Moustapha Thiam

No. 52 – Michigan Wolverines
- Position: Center
- Conference: Big Ten Conference

Personal information
- Born: February 21, 2006 (age 20) Dakar, Senegal
- Listed height: 7 ft 2 in (2.18 m)
- Listed weight: 250 lb (113 kg)

Career information
- High school: DME Academy (Daytona Beach, Florida)
- College: UCF (2024–2025); Cincinnati (2025–2026); Michigan (2026–present);

= Moustapha Thiam =

Senegalese basketball player (born 2006)

Mouhamadou Moustapha Thiam (born February 21, 2006) is a Senegalese college basketball player for the Michigan Wolverines of the Big Ten Conference. He previously played for the UCF Knights and Cincinnati Bearcats.

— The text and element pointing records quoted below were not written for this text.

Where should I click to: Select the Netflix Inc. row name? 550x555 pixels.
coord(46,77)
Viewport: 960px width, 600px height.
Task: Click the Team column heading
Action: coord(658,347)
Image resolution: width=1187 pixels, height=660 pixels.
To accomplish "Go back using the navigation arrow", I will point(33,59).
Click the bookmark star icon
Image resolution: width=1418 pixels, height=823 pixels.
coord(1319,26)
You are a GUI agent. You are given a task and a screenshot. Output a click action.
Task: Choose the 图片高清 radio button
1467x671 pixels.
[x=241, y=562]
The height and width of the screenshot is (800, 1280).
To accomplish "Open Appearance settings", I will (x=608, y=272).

==Early life and high school==
Thiam was born in Senegal, but would move to the United States in October 2022 where he attended high school at DME Academy. Coming out of high school, he was the top center in the class of 2025, but he would reclassify to the class of 2024 and commit to play college basketball for the UCF Knights.

==College career==
=== UCF ===
On January 28, 2025, Thiam recorded a career-high 18 points versus Houston. On February 5, 2025, he tallied 14 points, eight rebounds, and a block in a loss to Cincinnati. On February 26, 2025, he notched his first career double-double, totaling 11 points, ten rebounds, and eight blocks in a win over Kansas State. Thiam finished his freshman season in 2024-25, starting all 34 games, averaging 10.4 points, 6.4 rebounds and 2.6 blocks per game. After the conclusion of the season, he decided to enter his name into the NCAA transfer portal.

=== Cincinnati ===
Thiam transferred to play for the Cincinnati Bearcats. On February 23, and March 1, 2026, Thiam earned Big 12 Starting Five recognitions for top-5 weekly individual performances announced alongside the Big 12 players of the week. Thiam earned 2026 Big 12 Men's Basketball All-Conference Team Honorable Mention recognition. He posted 12.8 points, 7.1 rebounds, and 1.6 blocks per game averages for the season. When he entered the transfer portal he was listed as the 12th-best player available and the third-best center by 247Sports.

===Michigan===
On April 24, 2026, Thiam transferred to the University of Michigan to play for Dusty May and the Wolverines. He opted to stay committed after May's departure for the Dallas Mavericks.